A novel comparative genomics analysis for common drug and vaccine targets in Corynebacterium pseudotuberculosis and other CMN group of human pathogens.

Caseous lymphadenitis is a chronic goat and sheep disease caused by Corynebacterium pseudotuberculosis (Cp) that accounts for a huge economic loss worldwide. Proper vaccination or medication is not available because of the lack of understanding of molecular biology of the pathogen. In a recent approach, four Cp (CpFrc41, Cp1002, CpC231, and CpI-19) genomes were sequenced to elucidate the molecular pathology of the bacteria. In this study, using these four genome sequences along with other eight genomes (total 12 genomes) and a novel subtractive genomics approach (first time ever applied to a veterinary pathogen), we identified potential conserved common drug and vaccine targets of these four Cp strains along with other Corybacterium, Mycobacterium and Nocardia (CMN) group of human pathogens (Corynebacterium diphtheriae and Mycobacterium tuberculosis) considering goat, sheep, bovine, horse, and human as the most affected hosts.

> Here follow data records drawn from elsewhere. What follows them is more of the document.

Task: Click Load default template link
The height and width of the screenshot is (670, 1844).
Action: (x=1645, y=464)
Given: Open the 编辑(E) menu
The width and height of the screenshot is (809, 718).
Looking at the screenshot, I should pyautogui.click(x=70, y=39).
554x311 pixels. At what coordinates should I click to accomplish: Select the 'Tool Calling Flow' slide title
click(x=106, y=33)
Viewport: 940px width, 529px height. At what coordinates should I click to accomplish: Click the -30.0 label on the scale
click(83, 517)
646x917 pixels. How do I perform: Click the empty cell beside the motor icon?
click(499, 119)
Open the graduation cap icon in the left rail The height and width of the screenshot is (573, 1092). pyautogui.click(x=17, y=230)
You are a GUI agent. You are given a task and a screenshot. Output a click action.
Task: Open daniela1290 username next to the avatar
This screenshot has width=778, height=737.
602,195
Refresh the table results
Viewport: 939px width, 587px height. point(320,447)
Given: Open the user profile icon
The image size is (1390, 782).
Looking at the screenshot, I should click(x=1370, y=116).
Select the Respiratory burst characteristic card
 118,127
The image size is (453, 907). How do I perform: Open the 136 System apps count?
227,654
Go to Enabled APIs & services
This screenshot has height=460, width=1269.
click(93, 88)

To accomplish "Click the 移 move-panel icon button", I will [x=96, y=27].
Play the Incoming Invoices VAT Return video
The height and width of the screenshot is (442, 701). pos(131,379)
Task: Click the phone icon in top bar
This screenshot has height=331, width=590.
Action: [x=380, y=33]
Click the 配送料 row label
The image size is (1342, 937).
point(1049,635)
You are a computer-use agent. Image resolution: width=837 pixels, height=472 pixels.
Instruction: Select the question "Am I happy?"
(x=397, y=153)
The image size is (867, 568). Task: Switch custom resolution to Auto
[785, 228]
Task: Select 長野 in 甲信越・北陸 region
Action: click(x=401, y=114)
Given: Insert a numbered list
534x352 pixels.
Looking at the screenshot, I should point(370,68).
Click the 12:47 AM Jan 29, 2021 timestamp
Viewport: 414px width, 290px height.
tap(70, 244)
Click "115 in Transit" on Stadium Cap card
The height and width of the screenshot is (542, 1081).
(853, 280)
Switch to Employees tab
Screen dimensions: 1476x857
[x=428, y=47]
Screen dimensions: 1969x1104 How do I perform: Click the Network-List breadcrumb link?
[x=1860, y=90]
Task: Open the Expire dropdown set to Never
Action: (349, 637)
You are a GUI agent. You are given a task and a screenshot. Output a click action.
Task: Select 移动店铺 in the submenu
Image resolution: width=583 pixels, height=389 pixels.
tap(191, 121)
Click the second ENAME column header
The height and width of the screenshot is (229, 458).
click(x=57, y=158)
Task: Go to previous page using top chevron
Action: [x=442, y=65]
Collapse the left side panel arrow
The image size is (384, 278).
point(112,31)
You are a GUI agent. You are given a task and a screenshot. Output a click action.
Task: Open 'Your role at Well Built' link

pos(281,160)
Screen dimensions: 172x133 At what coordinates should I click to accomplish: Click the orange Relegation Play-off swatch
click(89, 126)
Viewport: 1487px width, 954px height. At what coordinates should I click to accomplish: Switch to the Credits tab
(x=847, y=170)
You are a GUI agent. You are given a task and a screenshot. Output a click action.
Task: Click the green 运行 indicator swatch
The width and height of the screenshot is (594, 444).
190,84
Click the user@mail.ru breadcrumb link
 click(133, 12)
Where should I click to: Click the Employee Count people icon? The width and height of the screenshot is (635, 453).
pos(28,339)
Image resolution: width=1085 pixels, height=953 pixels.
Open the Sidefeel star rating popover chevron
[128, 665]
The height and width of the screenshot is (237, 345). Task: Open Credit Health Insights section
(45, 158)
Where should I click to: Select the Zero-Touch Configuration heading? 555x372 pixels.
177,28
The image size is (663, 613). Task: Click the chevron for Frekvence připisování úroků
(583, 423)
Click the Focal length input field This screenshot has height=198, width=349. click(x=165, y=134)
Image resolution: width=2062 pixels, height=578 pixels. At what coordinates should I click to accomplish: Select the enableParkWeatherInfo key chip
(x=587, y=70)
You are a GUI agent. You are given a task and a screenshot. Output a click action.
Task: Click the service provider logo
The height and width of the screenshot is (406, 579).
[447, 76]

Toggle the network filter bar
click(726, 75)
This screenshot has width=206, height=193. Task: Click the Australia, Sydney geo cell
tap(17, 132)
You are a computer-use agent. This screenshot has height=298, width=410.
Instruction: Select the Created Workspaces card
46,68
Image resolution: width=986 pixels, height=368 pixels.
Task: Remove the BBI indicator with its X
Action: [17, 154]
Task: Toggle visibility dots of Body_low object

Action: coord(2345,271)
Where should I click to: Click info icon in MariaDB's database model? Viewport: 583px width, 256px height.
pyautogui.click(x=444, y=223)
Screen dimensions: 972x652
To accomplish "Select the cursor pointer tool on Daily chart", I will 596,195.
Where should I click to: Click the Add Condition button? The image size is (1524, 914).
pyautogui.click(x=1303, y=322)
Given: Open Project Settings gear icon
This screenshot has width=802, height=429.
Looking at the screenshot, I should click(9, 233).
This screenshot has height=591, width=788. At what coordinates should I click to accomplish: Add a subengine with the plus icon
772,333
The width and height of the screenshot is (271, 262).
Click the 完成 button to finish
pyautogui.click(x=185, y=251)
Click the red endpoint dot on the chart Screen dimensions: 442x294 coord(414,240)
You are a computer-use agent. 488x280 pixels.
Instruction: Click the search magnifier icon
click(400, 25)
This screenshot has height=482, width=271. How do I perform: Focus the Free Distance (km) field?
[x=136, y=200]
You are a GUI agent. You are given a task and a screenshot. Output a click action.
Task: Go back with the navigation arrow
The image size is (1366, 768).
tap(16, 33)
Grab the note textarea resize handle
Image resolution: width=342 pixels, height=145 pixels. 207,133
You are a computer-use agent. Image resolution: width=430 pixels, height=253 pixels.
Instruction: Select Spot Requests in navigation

The minimal genome of Cp1002 was found to consist of 724 genes, and 20 conserved common targets (to all Cp strains as well as CMN group of pathogens) from various metabolic pathways (13 from host-pathogen common and seven from pathogen's unique pathways) are potential targets irrespective of all hosts considered. ubiA from host-pathogen common pathway and an ABC-like transporter from unique pathways may serve dual (drug and vaccine) targets. Two Corynebacterium-specific (mscL and resB) and one broad-spectrum (rpmB) novel targets were also identified. Strain-specific targets are also discussed. Six important targets were subjected to virtual screening, and one compound was found to be potent enough to render two targets (cdc and nrdL). We are currently validating all identified targets and lead compounds.